There’s No Avoiding The Playoffs, So You May As Well Jump On The Bandwagon

The NHL playoffs bring tens of thousands of fans — and even more investment — into our downtown. For those not hockey-obsessed, it also clogs streets, bars and makes dining out nearly impossible. But like it or not, Oilers-mania is here to stay, so why not accept it and have some fun?

photo by Andy Devlin

With the Edmonton Oilers clinching home-ice advantage for the first round of the Stanley Cup playoffs this year, Oilers-mania is set to officially descend on the city this Monday. That’s good news for the hockey hooligans among us, who are already dusting off their McDavid and Draisaitl jerseys in preparation of the team’s ICE District debut. But what about those among us who aren’t hockey obsessed, or who, like our publisher Trudy Callaghan, are just blissfully unaware of the playoffs altogether? How do they navigate the coming storm of blue-and-orange?

The simple answer? They don’t.

“My advice to people … is to just lean into it,” said Puneeta McBryan, the CEO of the Edmonton Downtown Business Association. “You don’t have to be a hockey fan to really buy into the energy, civic pride and faithfulness of being out and walking around and being in crowds with people. If you don’t buy in, it can easily just be an inconvenience.”

Tens of thousands of noisy fans, bars and restaurants packed so full that getting a table without a reservation is less likely than Danielle Smith endorsing Justin Trudeau in the next election, and a literal fleet of traffic coming in and out of the downtown core can sound like a nightmare for those of us who don’t partake in the McDavid worship so pervasive in this town. But bandwagoning your way into oil country really may be the most salient advice there is for staying sane throughout the playoffs because, as McBryan notes, the impact the games bring to the city ensure that Oilers-mania isn’t going anywhere.

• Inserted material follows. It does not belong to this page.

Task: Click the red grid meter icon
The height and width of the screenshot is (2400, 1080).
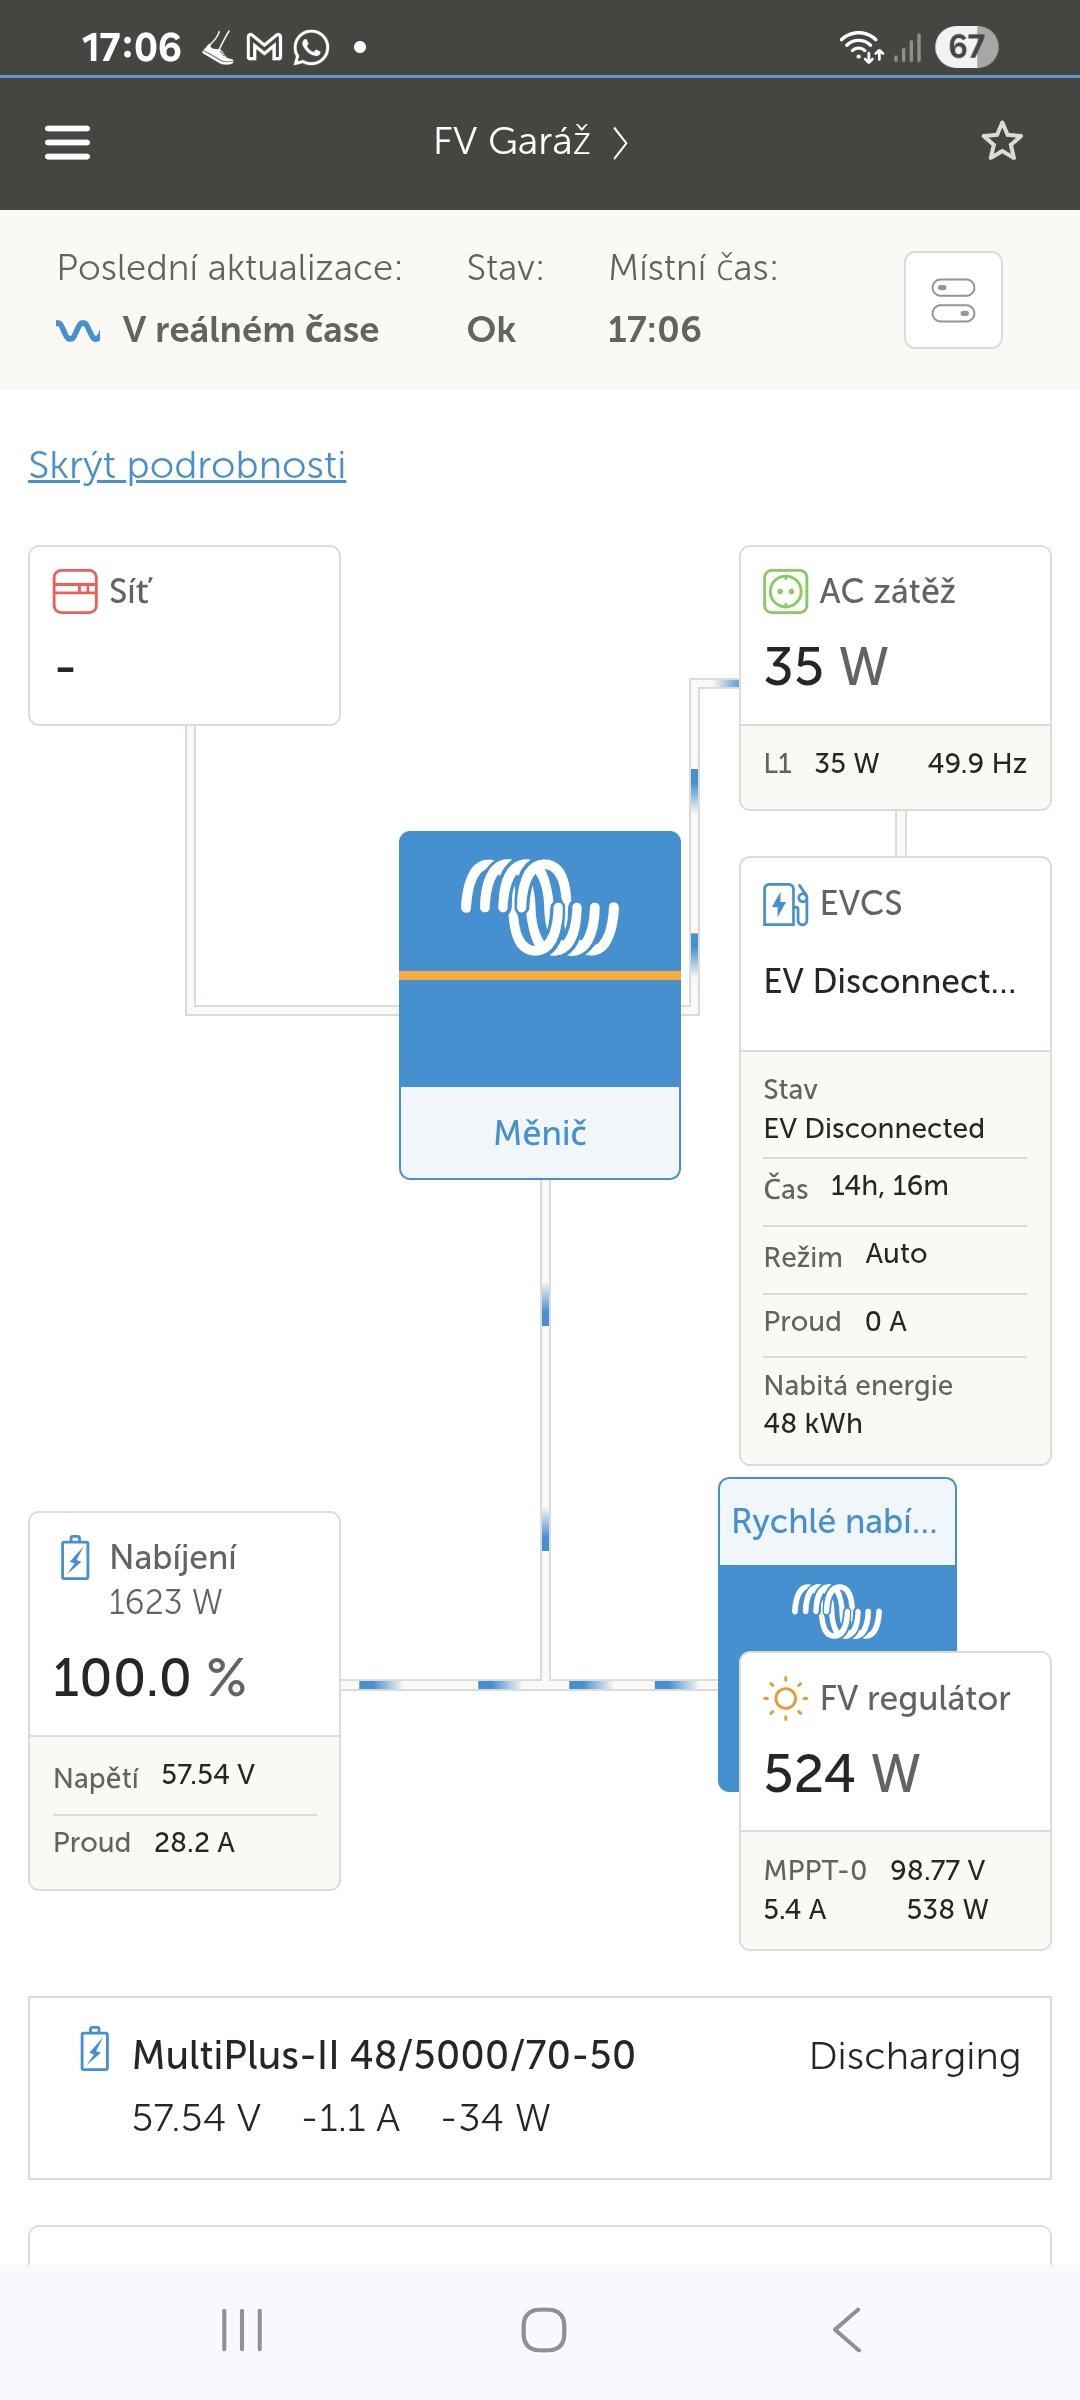Action: pos(75,591)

“It’s almost indescribable what’s going on when the playoffs happen,” she said. “The sheer number of people who flood downtown … there are nights where I’ll be at a bar two full blocks away from the arena and you can hear the cheers every time there’s a goal. The entire area is just booming.”

During the regular season, McBryan estimates Oilers’ games draw anywhere from 20,000 to 30,000 people downtown. During playoffs, that number doubles. Research carried out by Moneris — a financial technology company with offices in Toronto and Calgary — showed that during the 2023 playoff run, restaurant and bar sales near Rogers Place spiked by up to 121 per cent while sales in the city writ large shot up by 116 per cent. Fast-food spends in the area also spiked by 99 per cent near the arena and 109 per cent city-wide.

“The numbers speak for themselves,” McBryan said. “There’s an undeniable spike in spending over a sort of 10-block radius around the arena during the playoffs.”

And that’s a big deal for a downtown core that’s regularly described as mostly vacant, fairly dangerous and largely overlooked during evening hours during the rest of the year.

“I’m hesitant to talk about the challenges [of the playoffs] because the challenges we’re dealing with normally — especially in the winter, with slow business and with people working from home — are so much bigger and feel so much more unsolvable than the challenges we have to manage during the playoffs,” McByran said. “When the playoffs are happening, it’s not that we don’t have problems, but we have a shift in what [types] of challenges we’re dealing with. They’re problems of high density, high activity … there’s obviously a big role for crowd management and police … but the overwhelming impact is positive by a long shot.”

So, what’s a guy like me, who doesn’t know a dump-n-chase from a bar down, to do with all this hockey? Well, short of avoiding the downtown altogether, or taking a multi-week holiday to the decidedly hockey-free City of Calgary (lol, sorry not sorry), the best bet is to heed McBryan’s advice and hop on that bandwagon.